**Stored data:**

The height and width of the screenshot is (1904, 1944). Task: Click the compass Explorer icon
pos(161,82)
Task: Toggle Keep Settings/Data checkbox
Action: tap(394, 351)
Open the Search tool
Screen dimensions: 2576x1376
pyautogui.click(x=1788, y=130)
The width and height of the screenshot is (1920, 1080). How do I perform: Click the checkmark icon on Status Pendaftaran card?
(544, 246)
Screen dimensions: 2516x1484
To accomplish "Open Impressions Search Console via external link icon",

**WHAT YOU ARE ASKED TO DO:**
Each line above should be reproduced exactly, with nothing omitted.

**EXERCISE RESPONSE:**
The height and width of the screenshot is (1904, 1944). Task: Click the compass Explorer icon
pos(161,82)
Task: Toggle Keep Settings/Data checkbox
Action: tap(394, 351)
Open the Search tool
Screen dimensions: 2576x1376
pyautogui.click(x=1788, y=130)
The width and height of the screenshot is (1920, 1080). How do I perform: Click the checkmark icon on Status Pendaftaran card?
(544, 246)
Screen dimensions: 2516x1484
To accomplish "Open Impressions Search Console via external link icon",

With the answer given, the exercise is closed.